Exercise directions =>
Reproduce every one of the following lines verbatim.

---------- Working data

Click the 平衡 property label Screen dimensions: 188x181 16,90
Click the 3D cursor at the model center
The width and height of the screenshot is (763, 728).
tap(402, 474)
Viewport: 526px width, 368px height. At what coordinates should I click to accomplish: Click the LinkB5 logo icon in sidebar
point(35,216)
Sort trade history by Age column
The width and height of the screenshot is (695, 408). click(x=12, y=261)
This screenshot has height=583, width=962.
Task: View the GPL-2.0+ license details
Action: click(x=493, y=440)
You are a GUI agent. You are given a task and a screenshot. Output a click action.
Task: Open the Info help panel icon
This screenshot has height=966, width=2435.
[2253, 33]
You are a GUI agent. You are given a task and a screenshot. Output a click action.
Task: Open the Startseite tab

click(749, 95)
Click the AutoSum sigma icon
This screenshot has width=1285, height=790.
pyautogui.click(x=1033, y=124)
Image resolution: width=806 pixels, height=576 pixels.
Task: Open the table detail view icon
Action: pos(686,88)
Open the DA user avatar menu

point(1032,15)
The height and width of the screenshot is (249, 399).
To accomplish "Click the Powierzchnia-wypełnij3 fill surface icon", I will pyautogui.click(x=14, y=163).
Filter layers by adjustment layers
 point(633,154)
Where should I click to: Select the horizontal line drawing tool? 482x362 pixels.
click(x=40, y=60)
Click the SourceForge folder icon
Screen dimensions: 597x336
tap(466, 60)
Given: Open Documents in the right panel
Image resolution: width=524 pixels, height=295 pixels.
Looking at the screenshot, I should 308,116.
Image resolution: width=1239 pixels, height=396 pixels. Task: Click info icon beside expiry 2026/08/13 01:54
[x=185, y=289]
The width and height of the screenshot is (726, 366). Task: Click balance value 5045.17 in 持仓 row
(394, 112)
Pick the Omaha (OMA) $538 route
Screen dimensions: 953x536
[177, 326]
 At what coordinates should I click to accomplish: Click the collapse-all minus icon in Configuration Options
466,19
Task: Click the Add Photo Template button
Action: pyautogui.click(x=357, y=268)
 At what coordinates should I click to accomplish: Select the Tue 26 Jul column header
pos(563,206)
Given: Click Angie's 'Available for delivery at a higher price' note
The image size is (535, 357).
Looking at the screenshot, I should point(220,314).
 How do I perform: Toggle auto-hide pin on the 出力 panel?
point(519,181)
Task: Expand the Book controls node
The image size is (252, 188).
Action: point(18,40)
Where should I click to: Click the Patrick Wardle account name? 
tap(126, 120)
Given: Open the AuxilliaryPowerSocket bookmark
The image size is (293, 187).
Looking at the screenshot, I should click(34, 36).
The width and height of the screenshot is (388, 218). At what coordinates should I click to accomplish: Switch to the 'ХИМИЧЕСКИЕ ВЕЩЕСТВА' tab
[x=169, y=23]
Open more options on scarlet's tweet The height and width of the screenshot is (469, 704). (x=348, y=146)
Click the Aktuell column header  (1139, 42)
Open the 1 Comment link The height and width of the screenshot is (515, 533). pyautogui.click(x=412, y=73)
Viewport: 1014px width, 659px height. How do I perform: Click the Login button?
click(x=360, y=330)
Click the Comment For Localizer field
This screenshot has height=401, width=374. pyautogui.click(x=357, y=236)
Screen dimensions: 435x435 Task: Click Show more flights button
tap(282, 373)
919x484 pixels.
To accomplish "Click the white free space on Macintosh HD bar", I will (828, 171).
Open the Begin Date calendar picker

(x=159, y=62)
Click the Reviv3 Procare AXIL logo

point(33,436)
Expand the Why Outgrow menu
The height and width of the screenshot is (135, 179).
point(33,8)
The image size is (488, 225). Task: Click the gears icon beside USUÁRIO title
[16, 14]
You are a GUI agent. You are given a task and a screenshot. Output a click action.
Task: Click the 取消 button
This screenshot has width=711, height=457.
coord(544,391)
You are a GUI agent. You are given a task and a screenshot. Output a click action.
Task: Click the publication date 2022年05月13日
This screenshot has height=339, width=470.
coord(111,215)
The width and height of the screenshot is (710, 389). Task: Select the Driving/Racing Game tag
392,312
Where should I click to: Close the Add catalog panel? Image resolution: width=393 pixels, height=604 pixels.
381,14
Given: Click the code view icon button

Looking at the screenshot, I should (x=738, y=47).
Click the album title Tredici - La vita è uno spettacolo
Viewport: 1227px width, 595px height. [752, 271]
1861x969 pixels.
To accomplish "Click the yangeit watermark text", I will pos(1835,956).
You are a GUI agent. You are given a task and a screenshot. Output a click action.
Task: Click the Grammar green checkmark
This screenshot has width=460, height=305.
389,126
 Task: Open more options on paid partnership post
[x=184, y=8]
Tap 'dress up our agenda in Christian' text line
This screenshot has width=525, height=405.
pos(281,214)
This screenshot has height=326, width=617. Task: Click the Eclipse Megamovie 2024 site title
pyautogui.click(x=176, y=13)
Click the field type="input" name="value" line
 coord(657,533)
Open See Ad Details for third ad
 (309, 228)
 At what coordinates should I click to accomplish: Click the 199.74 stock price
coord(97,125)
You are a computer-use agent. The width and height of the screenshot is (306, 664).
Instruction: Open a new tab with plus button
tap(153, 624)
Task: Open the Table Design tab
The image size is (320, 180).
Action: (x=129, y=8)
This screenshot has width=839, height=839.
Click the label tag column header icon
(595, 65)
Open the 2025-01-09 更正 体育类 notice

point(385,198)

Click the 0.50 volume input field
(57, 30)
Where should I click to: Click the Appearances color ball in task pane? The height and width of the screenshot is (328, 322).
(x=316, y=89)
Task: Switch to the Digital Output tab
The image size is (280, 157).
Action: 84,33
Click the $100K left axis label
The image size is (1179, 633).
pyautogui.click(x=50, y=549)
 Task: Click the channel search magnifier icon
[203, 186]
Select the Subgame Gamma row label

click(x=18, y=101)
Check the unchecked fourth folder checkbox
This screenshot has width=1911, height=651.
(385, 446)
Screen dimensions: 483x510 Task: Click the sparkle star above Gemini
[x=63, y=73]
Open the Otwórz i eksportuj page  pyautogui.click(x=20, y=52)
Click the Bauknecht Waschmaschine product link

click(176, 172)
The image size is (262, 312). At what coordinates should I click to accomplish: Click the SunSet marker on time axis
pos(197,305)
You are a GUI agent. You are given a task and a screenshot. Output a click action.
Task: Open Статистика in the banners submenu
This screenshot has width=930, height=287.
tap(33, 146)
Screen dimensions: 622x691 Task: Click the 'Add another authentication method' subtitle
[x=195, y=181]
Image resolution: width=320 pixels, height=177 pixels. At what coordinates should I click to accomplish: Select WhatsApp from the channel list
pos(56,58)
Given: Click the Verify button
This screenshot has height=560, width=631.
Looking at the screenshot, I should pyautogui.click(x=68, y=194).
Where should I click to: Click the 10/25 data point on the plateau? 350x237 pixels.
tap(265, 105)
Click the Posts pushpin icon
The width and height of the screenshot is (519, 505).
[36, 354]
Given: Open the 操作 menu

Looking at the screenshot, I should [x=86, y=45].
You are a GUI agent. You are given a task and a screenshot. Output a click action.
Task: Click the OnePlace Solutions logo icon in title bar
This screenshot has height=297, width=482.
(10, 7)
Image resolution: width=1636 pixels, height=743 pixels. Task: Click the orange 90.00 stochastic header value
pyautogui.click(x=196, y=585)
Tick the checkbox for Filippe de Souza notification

--------------------

Written reply =>
Click the 平衡 property label Screen dimensions: 188x181 16,90
Click the 3D cursor at the model center
The width and height of the screenshot is (763, 728).
tap(402, 474)
Viewport: 526px width, 368px height. At what coordinates should I click to accomplish: Click the LinkB5 logo icon in sidebar
point(35,216)
Sort trade history by Age column
The width and height of the screenshot is (695, 408). click(x=12, y=261)
This screenshot has height=583, width=962.
Task: View the GPL-2.0+ license details
Action: click(x=493, y=440)
You are a GUI agent. You are given a task and a screenshot. Output a click action.
Task: Open the Info help panel icon
This screenshot has height=966, width=2435.
[2253, 33]
You are a GUI agent. You are given a task and a screenshot. Output a click action.
Task: Open the Startseite tab

click(749, 95)
Click the AutoSum sigma icon
This screenshot has width=1285, height=790.
pyautogui.click(x=1033, y=124)
Image resolution: width=806 pixels, height=576 pixels.
Task: Open the table detail view icon
Action: pos(686,88)
Open the DA user avatar menu

point(1032,15)
The height and width of the screenshot is (249, 399).
To accomplish "Click the Powierzchnia-wypełnij3 fill surface icon", I will pyautogui.click(x=14, y=163).
Filter layers by adjustment layers
 point(633,154)
Where should I click to: Select the horizontal line drawing tool? 482x362 pixels.
click(x=40, y=60)
Click the SourceForge folder icon
Screen dimensions: 597x336
tap(466, 60)
Given: Open Documents in the right panel
Image resolution: width=524 pixels, height=295 pixels.
Looking at the screenshot, I should 308,116.
Image resolution: width=1239 pixels, height=396 pixels. Task: Click info icon beside expiry 2026/08/13 01:54
[x=185, y=289]
The width and height of the screenshot is (726, 366). Task: Click balance value 5045.17 in 持仓 row
(394, 112)
Pick the Omaha (OMA) $538 route
Screen dimensions: 953x536
[177, 326]
 At what coordinates should I click to accomplish: Click the collapse-all minus icon in Configuration Options
466,19
Task: Click the Add Photo Template button
Action: pyautogui.click(x=357, y=268)
 At what coordinates should I click to accomplish: Select the Tue 26 Jul column header
pos(563,206)
Given: Click Angie's 'Available for delivery at a higher price' note
The image size is (535, 357).
Looking at the screenshot, I should point(220,314).
 How do I perform: Toggle auto-hide pin on the 出力 panel?
point(519,181)
Task: Expand the Book controls node
The image size is (252, 188).
Action: point(18,40)
Where should I click to: Click the Patrick Wardle account name? 
tap(126, 120)
Given: Open the AuxilliaryPowerSocket bookmark
The image size is (293, 187).
Looking at the screenshot, I should click(34, 36).
The width and height of the screenshot is (388, 218). At what coordinates should I click to accomplish: Switch to the 'ХИМИЧЕСКИЕ ВЕЩЕСТВА' tab
[x=169, y=23]
Open more options on scarlet's tweet The height and width of the screenshot is (469, 704). (x=348, y=146)
Click the Aktuell column header  (1139, 42)
Open the 1 Comment link The height and width of the screenshot is (515, 533). pyautogui.click(x=412, y=73)
Viewport: 1014px width, 659px height. How do I perform: Click the Login button?
click(x=360, y=330)
Click the Comment For Localizer field
This screenshot has height=401, width=374. pyautogui.click(x=357, y=236)
Screen dimensions: 435x435 Task: Click Show more flights button
tap(282, 373)
919x484 pixels.
To accomplish "Click the white free space on Macintosh HD bar", I will (828, 171).
Open the Begin Date calendar picker

(x=159, y=62)
Click the Reviv3 Procare AXIL logo

point(33,436)
Expand the Why Outgrow menu
The height and width of the screenshot is (135, 179).
point(33,8)
The image size is (488, 225). Task: Click the gears icon beside USUÁRIO title
[16, 14]
You are a GUI agent. You are given a task and a screenshot. Output a click action.
Task: Click the 取消 button
This screenshot has width=711, height=457.
coord(544,391)
You are a GUI agent. You are given a task and a screenshot. Output a click action.
Task: Click the publication date 2022年05月13日
This screenshot has height=339, width=470.
coord(111,215)
The width and height of the screenshot is (710, 389). Task: Select the Driving/Racing Game tag
392,312
Where should I click to: Close the Add catalog panel? Image resolution: width=393 pixels, height=604 pixels.
381,14
Given: Click the code view icon button

Looking at the screenshot, I should (x=738, y=47).
Click the album title Tredici - La vita è uno spettacolo
Viewport: 1227px width, 595px height. [752, 271]
1861x969 pixels.
To accomplish "Click the yangeit watermark text", I will pos(1835,956).
You are a GUI agent. You are given a task and a screenshot. Output a click action.
Task: Click the Grammar green checkmark
This screenshot has width=460, height=305.
389,126
 Task: Open more options on paid partnership post
[x=184, y=8]
Tap 'dress up our agenda in Christian' text line
This screenshot has width=525, height=405.
pos(281,214)
This screenshot has height=326, width=617. Task: Click the Eclipse Megamovie 2024 site title
pyautogui.click(x=176, y=13)
Click the field type="input" name="value" line
 coord(657,533)
Open See Ad Details for third ad
 (309, 228)
 At what coordinates should I click to accomplish: Click the 199.74 stock price
coord(97,125)
You are a computer-use agent. The width and height of the screenshot is (306, 664).
Instruction: Open a new tab with plus button
tap(153, 624)
Task: Open the Table Design tab
The image size is (320, 180).
Action: (x=129, y=8)
This screenshot has width=839, height=839.
Click the label tag column header icon
(595, 65)
Open the 2025-01-09 更正 体育类 notice

point(385,198)

Click the 0.50 volume input field
(57, 30)
Where should I click to: Click the Appearances color ball in task pane? The height and width of the screenshot is (328, 322).
(x=316, y=89)
Task: Switch to the Digital Output tab
The image size is (280, 157).
Action: 84,33
Click the $100K left axis label
The image size is (1179, 633).
pyautogui.click(x=50, y=549)
 Task: Click the channel search magnifier icon
[203, 186]
Select the Subgame Gamma row label

click(x=18, y=101)
Check the unchecked fourth folder checkbox
This screenshot has width=1911, height=651.
(385, 446)
Screen dimensions: 483x510 Task: Click the sparkle star above Gemini
[x=63, y=73]
Open the Otwórz i eksportuj page  pyautogui.click(x=20, y=52)
Click the Bauknecht Waschmaschine product link

click(176, 172)
The image size is (262, 312). At what coordinates should I click to accomplish: Click the SunSet marker on time axis
pos(197,305)
You are a GUI agent. You are given a task and a screenshot. Output a click action.
Task: Open Статистика in the banners submenu
This screenshot has width=930, height=287.
tap(33, 146)
Screen dimensions: 622x691 Task: Click the 'Add another authentication method' subtitle
[x=195, y=181]
Image resolution: width=320 pixels, height=177 pixels. At what coordinates should I click to accomplish: Select WhatsApp from the channel list
pos(56,58)
Given: Click the Verify button
This screenshot has height=560, width=631.
Looking at the screenshot, I should pyautogui.click(x=68, y=194).
Where should I click to: Click the 10/25 data point on the plateau? 350x237 pixels.
tap(265, 105)
Click the Posts pushpin icon
The width and height of the screenshot is (519, 505).
[36, 354]
Given: Open the 操作 menu

Looking at the screenshot, I should [x=86, y=45].
You are a GUI agent. You are given a task and a screenshot. Output a click action.
Task: Click the OnePlace Solutions logo icon in title bar
This screenshot has height=297, width=482.
(10, 7)
Image resolution: width=1636 pixels, height=743 pixels. Task: Click the orange 90.00 stochastic header value
pyautogui.click(x=196, y=585)
Tick the checkbox for Filippe de Souza notification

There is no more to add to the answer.